Why Physical Conditioning Matters for Golfers
Feb 19, 2014
You’re willing to throw out big bucks for the latest clubs, clothing and lessons with a golf pro. But what about a gym membership?
In the last 20 years or so, perception of golf has transitioned from a “leisure sport” to a game for well-conditioned athletes. Perhaps we have Tiger Woods to thank for this advance. His standard-setting physical regimen off the golf course includes training for cardiovascular fitness, strength and core/flexibility.
Woods’ efforts are backed by solid research. Studies show that improving physical strength, endurance and range of motion could be the key to moving past a plateau and taking your golf game to the next level. Almost all the current pros maintain some type of physical training program. Here’s why you should, too.
Improve physical endurance. Did you know that a typical day on the golf course can include more than 100 swings, leaning over 30–40 putts and bending 40–50 times to pick up balls? If you choose to walk instead of using a cart, you’ll cover an average of 5 miles. That’s physically demanding! A solid cardiovascular routine can help you maintain greater shot control through the final hole.
Increase driving distance and swing form. Strength training can generate explosive power for boosting driving distance. A professional consultation is always a good idea before starting any kind of physical routine, but most trainers recommend that golfers focus on back and shoulder strength for posture, legs for driving power and core strength for symmetry.
Improve muscle balance. For golfers, many physical maladies are the result of strength imbalance. Swinging a golf club can be very one-sided, over-developing muscles on one side and neglecting the others. As Tiger Woods said, “My weight-training program is designed for balance, control and endurance. I lift to enhance my entire body because golf requires upper and lower symmetry. I also develop my right and left sides equally because it improves how I strike the ball.” Getting your body in balance can greatly decrease susceptibility for all kinds of muscle and ligament injuries.

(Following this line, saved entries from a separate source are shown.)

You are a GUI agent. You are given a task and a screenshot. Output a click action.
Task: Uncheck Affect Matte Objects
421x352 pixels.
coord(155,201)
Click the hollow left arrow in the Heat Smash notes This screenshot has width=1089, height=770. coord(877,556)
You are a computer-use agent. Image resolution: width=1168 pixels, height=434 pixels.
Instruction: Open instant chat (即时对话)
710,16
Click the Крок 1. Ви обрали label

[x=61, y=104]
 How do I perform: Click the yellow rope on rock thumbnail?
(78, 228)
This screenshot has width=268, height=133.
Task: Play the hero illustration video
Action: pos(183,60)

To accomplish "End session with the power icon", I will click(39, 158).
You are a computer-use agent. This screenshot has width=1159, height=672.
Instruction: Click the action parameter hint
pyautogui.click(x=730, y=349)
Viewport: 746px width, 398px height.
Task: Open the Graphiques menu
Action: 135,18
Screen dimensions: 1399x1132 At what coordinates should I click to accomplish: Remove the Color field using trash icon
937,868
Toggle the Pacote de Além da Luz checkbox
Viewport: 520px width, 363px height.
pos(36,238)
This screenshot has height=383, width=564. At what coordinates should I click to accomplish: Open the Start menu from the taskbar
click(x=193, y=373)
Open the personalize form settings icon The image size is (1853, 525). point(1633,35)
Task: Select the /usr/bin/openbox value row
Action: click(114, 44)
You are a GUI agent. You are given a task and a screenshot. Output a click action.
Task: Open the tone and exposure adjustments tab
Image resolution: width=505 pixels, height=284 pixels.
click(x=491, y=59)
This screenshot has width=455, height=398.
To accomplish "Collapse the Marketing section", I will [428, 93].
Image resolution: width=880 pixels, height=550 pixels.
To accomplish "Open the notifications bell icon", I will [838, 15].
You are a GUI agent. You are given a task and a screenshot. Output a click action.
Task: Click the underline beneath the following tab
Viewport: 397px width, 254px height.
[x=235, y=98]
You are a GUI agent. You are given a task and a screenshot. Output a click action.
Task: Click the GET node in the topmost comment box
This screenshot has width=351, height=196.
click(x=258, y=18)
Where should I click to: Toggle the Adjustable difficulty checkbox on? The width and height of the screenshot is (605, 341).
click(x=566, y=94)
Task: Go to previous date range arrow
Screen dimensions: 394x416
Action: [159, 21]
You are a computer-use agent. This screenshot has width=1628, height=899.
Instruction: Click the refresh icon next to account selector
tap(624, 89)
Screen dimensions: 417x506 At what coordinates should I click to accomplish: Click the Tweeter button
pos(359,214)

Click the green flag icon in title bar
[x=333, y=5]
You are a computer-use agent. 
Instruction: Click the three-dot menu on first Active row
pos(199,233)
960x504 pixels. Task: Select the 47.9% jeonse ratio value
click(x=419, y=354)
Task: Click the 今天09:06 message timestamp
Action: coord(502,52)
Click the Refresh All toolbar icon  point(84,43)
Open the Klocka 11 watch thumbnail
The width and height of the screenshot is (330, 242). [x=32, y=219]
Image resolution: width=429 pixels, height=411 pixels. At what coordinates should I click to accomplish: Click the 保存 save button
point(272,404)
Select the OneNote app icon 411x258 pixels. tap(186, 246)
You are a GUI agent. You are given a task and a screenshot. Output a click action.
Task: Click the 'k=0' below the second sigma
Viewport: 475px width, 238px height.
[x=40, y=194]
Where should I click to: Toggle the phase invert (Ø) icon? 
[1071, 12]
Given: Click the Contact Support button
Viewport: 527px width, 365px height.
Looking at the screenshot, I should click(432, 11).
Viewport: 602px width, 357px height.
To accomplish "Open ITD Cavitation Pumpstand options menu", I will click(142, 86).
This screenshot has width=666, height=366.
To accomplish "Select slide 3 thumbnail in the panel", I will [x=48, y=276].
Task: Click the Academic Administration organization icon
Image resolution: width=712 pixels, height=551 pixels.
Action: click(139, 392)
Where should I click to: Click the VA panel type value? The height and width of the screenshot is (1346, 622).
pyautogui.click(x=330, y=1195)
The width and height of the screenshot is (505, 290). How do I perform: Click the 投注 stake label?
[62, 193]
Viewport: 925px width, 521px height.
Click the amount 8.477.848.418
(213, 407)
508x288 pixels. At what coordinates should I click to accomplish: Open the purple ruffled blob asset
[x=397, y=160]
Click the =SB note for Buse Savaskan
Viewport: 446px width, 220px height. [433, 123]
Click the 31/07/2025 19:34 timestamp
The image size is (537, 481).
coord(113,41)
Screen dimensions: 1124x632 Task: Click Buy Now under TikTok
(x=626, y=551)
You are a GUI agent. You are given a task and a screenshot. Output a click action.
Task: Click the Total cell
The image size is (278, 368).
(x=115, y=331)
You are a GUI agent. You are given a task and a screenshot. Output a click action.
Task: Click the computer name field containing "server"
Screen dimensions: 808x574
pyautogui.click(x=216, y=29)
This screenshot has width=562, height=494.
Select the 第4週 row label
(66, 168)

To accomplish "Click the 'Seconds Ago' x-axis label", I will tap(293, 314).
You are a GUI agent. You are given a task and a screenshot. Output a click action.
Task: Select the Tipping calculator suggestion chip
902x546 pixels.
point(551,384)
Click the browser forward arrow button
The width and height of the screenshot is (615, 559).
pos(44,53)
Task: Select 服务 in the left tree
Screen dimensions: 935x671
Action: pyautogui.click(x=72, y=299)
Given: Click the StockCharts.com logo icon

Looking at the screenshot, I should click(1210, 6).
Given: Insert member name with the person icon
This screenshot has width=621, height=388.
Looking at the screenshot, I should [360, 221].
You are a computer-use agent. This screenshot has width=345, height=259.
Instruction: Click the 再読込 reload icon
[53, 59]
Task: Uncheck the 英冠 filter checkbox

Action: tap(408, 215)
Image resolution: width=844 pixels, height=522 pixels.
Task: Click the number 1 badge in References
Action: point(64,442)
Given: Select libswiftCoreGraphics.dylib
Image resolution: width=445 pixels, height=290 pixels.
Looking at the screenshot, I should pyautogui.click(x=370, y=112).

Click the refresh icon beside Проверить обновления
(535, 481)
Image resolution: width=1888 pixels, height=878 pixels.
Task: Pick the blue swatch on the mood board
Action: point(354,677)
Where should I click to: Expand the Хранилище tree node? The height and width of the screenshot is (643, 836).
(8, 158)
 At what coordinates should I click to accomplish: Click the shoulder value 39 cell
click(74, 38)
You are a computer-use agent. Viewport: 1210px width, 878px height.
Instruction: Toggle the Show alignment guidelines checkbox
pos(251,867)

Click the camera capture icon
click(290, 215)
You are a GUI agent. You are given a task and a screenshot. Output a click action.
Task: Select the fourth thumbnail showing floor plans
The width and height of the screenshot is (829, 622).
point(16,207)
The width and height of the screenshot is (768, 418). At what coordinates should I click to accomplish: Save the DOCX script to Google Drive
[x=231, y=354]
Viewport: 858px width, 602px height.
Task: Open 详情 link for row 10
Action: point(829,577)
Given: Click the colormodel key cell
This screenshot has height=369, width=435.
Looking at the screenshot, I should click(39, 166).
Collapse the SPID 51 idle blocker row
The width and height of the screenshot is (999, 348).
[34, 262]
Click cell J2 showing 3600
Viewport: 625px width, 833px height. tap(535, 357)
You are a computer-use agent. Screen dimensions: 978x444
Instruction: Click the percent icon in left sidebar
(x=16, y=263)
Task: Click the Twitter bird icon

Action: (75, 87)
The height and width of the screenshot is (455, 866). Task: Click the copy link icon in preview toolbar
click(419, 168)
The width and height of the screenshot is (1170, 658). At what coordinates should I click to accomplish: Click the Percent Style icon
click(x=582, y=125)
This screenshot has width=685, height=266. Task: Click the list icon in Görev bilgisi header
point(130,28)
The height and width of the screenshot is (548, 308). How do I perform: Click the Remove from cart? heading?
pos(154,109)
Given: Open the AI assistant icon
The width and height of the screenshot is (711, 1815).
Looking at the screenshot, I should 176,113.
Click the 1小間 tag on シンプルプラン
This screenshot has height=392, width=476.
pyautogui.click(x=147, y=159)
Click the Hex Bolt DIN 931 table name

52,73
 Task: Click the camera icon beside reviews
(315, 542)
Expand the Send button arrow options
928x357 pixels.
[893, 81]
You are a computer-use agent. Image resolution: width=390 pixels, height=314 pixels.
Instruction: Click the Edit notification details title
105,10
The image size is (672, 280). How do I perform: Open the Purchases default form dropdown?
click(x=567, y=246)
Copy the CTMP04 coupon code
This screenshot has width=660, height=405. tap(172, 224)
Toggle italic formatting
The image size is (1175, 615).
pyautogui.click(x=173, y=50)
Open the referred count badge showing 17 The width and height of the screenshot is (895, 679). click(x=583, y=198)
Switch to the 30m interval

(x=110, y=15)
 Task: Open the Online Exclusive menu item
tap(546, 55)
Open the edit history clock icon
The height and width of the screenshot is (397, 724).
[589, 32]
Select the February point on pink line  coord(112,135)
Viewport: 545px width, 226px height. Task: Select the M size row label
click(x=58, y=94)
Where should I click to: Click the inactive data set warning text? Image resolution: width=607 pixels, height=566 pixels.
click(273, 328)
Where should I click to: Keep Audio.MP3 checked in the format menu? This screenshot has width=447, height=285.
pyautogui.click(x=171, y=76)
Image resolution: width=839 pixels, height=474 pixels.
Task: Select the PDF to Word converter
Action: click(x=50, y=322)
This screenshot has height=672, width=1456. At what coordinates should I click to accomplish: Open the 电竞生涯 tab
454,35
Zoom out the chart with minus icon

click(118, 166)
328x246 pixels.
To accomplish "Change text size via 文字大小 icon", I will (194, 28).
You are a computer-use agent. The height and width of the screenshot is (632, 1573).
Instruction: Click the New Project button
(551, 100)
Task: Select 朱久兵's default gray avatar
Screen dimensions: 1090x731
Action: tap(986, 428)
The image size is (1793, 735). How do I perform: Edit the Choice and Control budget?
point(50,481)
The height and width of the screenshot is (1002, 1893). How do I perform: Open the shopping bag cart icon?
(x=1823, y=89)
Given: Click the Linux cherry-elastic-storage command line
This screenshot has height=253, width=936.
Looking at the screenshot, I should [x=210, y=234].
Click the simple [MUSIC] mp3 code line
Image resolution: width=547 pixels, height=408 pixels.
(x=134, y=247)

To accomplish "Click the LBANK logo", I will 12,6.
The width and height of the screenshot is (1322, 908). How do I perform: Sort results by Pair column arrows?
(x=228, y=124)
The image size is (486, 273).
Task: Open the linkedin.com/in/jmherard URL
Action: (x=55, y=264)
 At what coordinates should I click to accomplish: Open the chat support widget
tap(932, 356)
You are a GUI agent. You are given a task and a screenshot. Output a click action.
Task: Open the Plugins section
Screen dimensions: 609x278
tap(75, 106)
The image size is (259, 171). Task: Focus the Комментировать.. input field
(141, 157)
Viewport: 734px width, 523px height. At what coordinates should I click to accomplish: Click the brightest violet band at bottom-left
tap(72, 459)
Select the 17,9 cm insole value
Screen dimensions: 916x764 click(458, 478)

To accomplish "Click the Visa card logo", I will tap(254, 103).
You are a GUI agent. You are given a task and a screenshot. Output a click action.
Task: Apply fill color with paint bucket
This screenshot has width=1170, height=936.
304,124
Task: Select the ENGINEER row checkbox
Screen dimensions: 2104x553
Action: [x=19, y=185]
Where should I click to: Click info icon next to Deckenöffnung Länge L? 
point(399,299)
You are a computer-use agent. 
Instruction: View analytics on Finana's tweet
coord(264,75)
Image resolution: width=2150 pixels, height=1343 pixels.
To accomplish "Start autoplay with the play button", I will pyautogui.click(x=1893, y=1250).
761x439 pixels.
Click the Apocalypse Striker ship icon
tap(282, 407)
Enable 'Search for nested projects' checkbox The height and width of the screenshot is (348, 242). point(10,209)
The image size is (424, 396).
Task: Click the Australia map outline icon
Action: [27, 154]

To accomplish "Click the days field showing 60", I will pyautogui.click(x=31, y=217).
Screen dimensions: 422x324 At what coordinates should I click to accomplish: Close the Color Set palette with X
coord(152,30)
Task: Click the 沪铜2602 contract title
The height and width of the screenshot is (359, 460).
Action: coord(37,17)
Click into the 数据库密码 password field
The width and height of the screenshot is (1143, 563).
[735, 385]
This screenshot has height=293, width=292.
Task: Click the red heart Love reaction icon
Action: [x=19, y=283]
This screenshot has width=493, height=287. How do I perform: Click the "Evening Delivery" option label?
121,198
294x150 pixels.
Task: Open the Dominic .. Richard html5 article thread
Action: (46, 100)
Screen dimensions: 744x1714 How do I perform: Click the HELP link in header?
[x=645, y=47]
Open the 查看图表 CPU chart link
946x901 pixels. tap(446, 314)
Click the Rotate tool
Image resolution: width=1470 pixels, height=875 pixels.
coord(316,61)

Increase your range of motion. You can have all the physical strength in the world, but inflexibility limits your range of motion and club control. Improving flexibility can lead to a more fluid and precise swing. Static stretches for the shoulders, chest, back and legs are a great start. To take it to the next level, consider adding yoga to your cross training routine. And on the days you hit the course, don’t neglect a light warm up and cool down.
No matter how hard you work on drives or short game, targeted cross training can ensure your body is in top shape to take on the game’s mental challenges and demand for physical precision.